他の研究者たちは、DNAの様々な物理的特性を利用して情報をエンコードしています。イリノイ大学のオルジカ・ミレンコビッチ氏のグループは、大量の合成DNAを製造するのではなく、自然界に存在する細菌のDNAに小さな切り込みを入れています。これらの変化は数えることができるため、実質的には加算演算子と減算演算子、つまりJavaなどのプログラミング言語の構成要素の一つとなります。
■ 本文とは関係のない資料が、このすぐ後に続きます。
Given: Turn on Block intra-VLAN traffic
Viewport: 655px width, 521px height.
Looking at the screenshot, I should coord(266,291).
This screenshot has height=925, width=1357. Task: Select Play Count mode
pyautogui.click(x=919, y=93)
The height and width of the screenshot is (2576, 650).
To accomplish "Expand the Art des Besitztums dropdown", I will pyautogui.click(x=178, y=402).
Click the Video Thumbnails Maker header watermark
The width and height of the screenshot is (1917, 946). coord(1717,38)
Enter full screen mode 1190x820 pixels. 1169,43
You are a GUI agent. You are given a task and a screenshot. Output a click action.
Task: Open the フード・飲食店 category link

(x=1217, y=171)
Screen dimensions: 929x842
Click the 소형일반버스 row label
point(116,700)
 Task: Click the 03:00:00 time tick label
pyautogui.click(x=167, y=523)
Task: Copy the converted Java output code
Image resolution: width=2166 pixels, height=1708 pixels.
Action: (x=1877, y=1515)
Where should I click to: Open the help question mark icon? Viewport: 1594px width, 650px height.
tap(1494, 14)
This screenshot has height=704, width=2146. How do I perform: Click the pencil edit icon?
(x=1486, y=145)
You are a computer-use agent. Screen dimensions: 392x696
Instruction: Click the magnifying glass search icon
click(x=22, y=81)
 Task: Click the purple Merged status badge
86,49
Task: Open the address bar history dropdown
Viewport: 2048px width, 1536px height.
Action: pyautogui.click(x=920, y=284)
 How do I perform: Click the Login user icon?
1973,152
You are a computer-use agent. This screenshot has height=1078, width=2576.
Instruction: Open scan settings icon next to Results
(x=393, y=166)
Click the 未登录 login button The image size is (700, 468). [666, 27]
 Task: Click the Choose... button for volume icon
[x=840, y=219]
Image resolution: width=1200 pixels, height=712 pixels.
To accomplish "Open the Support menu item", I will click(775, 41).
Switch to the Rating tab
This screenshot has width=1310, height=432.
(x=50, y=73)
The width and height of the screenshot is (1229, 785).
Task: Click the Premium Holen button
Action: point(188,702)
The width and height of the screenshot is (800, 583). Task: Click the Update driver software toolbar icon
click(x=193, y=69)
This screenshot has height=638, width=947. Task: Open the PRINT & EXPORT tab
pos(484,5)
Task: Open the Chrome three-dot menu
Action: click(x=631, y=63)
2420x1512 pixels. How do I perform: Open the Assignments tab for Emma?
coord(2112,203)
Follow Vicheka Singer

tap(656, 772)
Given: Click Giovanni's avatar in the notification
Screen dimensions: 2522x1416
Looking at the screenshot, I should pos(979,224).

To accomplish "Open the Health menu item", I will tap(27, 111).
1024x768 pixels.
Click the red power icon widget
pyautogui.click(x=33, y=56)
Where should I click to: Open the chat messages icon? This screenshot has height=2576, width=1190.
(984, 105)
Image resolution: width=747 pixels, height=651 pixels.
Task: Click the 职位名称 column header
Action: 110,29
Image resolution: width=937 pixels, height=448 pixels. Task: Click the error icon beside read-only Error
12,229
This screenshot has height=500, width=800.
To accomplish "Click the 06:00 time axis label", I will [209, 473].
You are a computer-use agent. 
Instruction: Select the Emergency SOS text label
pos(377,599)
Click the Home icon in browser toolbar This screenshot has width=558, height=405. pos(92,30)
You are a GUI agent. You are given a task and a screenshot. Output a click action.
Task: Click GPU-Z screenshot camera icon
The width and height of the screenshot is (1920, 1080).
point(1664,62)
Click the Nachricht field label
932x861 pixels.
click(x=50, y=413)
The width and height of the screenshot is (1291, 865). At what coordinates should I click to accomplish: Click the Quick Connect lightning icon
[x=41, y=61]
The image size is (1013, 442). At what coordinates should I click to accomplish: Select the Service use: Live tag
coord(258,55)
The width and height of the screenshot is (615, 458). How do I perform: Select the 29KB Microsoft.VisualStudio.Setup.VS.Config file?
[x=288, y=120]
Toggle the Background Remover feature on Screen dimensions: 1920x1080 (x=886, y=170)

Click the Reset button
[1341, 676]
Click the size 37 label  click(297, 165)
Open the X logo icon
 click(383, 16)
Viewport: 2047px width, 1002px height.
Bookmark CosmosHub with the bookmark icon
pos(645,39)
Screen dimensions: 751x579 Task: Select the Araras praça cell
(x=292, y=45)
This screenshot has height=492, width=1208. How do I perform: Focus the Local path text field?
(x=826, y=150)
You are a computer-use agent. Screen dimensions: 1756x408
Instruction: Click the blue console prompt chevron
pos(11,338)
DARPAが関心を持つ分子はDNAだけではありません。ブラウン大学の理論化学者であるブレンダ・ルーベンシュタインは、量子コンピューティング(情報ビットを原子、イオン、光子、電子のいずれかとしてエンコードする)の研究に携わってきました。しかし今、彼女はその概念を有機化合物、特にR基(分子の可変部分で、分子に異なる物理的および化学的特性を与える)を結合する場所が複数ある化合物に拡張しています。様々な反応を実行することで、これらのR基は予測可能な方法で変化するため、基本的な線形代数方程式の計算に適しているとルーベンシュタインは言います。「R基は非常に多くの特性を持ち、情報の保存と処理能力が驚異的です」と彼女は言います。「コンピューティングの範囲を広げるには、小さな分子がほぼ​​当然の選択肢だと思います。」

DNAのような分子は、最先端のインシリコ技術に比べて、いくつかの大きな利点を持つ可能性がある。はるかに高密度なストレージ能力を持ち、はるかに長く保存でき、さらにははるかに多くの処理を並列処理できる可能性もある。しかし、それらは万能薬ではない。DNAはコンピューターコードと同様に、ハッキングされる可能性がある。そして、スマートフォンのフードの下に、いかにして小さな分子反応のスープを詰め込むのか、想像もつかない。しかし、少なくとも数年後、国防総省が地下バンカーを建設しているかもしれない、と想像するのは楽しい。サーバーファームのためではなく、極小のガラスビーズのトレイを保管するためのバンカー、つまり凍結乾燥DNAの中に国家の機密が収められているバンカーだ。